La Riforma Cartabia della Giustizia sembra essere in arrivo ma i dubbi tra i professionisti e gli addetti ai lavori sono diversi. La necessità di trovare un punto di equilibrio tra le varie anime che compongono la maggioranza di Governo sta portando verso una riforma che ha più ombre che luci.
Ad analizzare quanto fatto finora l’Avvocato Alessandro Parrotta, direttore dell’Ispeg, intervenuto ai microfoni de L’Italia s’è Desta condotta dal direttore Gianluca Fabi, Matteo Torrioli e Daniel Moretti su Radio Cusano Campus.
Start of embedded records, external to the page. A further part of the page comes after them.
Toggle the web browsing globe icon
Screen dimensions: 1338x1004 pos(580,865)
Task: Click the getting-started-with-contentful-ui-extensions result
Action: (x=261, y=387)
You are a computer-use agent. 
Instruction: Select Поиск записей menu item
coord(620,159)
Uno degli aspetti più importanti riguarda la valutazione del lavoro dei Giudici: “Nella testa del legislatore dell’epoca il percorso professionale del Giudice e del PM era sottoposto solo al vaglio del CSM – spiega Parrotta – Insomma la valutazione professionale del magistrato veniva rimessa ad un suo collega. Non è una questione che deve stupire, accade praticamente per ogni professionista. La pietra dello scandalo però si raggiunge laddove si legge che, da un’indagine condotta dallo stesso Ministero della Giustizia, ci sono molte archiviazioni su procedimenti disciplinari nei confronti di Giudici e queste archiviazioni sono in un certo modo segrete. Sembra quasi un’esigenza che queste valutazioni vengano tenute sotto traccia”.
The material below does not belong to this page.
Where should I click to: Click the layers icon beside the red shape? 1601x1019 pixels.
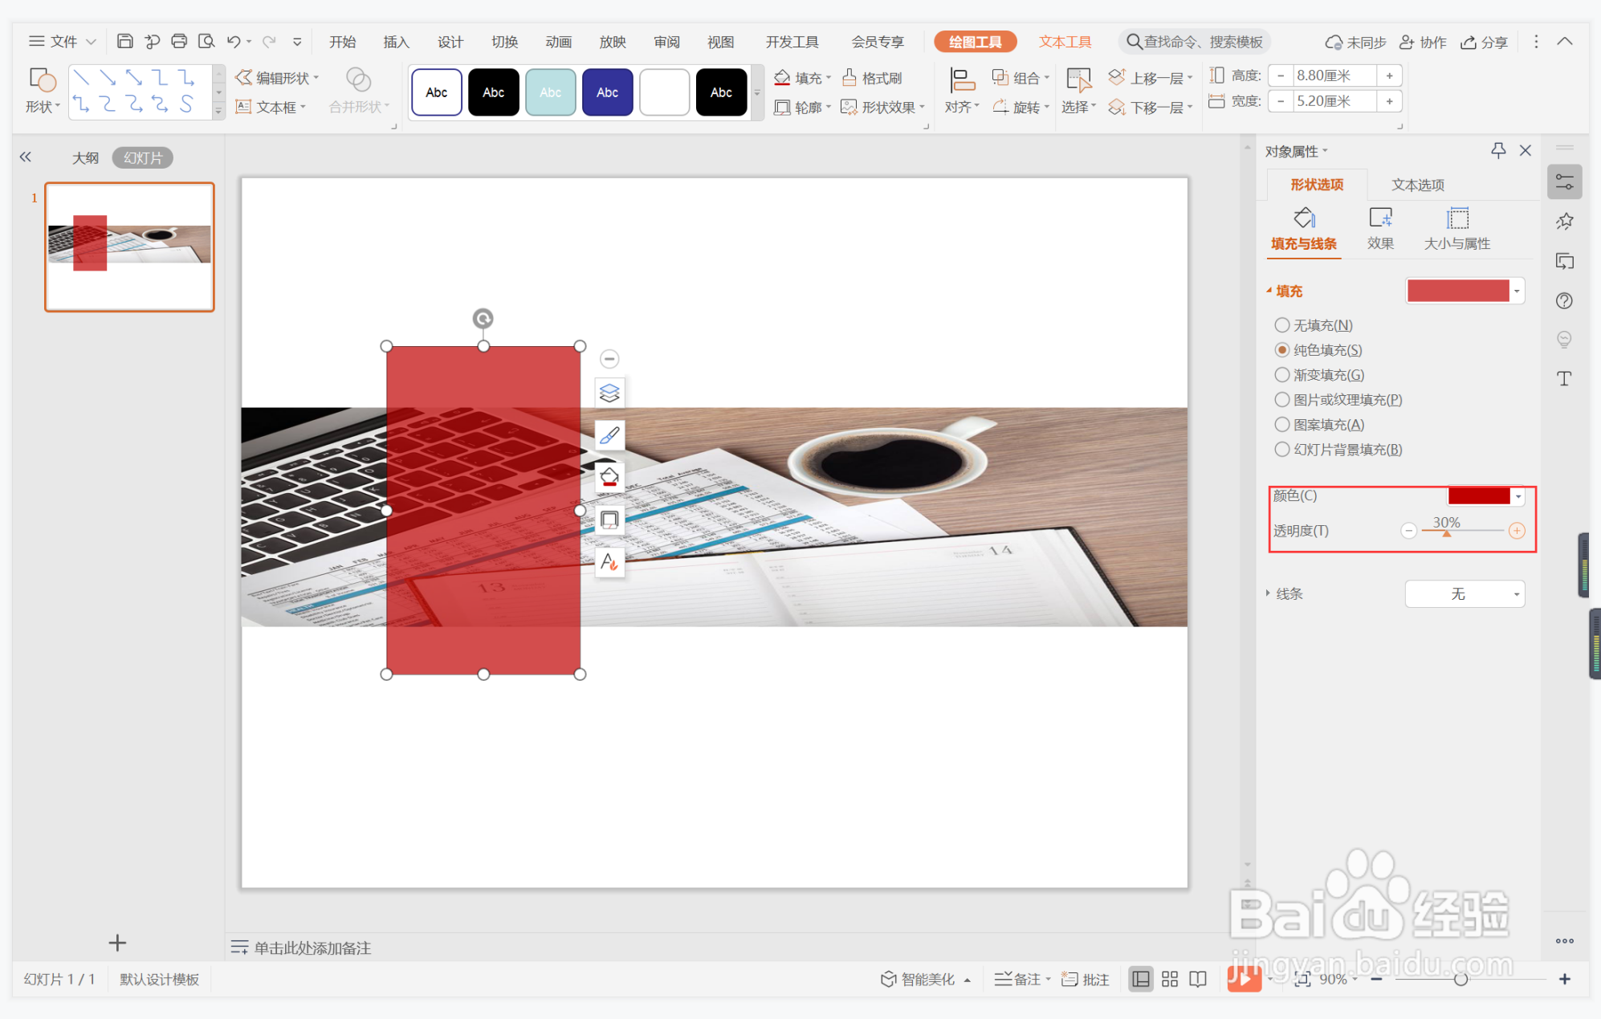click(609, 393)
Riforma Cartabia, il nodo dei tempi della giustizia
Parrotta ha quindi analizzato la Legge del 23 Settembre 2021: “La riforma della Cartabia adotta un sistema “trialistico”. Il primo è quella della prescrizione. Il secondo Influisce sul tempo del processo con quella che viene chiamata “improcedibilità dell’azione”. I Giudici avranno un timer per svolgere i processi di secondo e terzo grado. Devono arrivare a sentenza nei due anni successivi alla sentenza di primo primo grado e in un anno dopo per il secondo. Se non si rispettano questi tempi il processo diventa improcedibile. Il reato c’è, non si estingue, ma il processo è improcedibile. Per un giurista è un mostro giuridico. Terza via, il blocco della prescrizione tanto caro all’ex Ministro Bonafede che aveva voluto lo stop dalla prescrizione dopo una sentenza in primo grado. Con la nuova riforma la prescrizione si ferma sempre in primo grado, ma se in secondo grado non si addiviene ad una sentenza si torna in primo grado e la prescrizione riprende il suo corso. Insomma una giungla”.
Parrotta chiede quindi alla Ministra di ascoltare la Commissione Lattanzi: “La riforma della Giustizia è una delle riforme più delicate, ancor più della sanità o della pubblica amministrazione. Tocca uno dei poteri più importanti del nostro Paese . Ci deve essere un bilanciamento di forzeza ma è altrettanto vero che per fare un codice di procedura penale basterebbe dare retta alla commissione Lattanzi. Un gruppo di giuristi che con una relazione illuminante è andata a sussurrare al Ministro quali sono i pro e i contro della legge del 23 settembre”.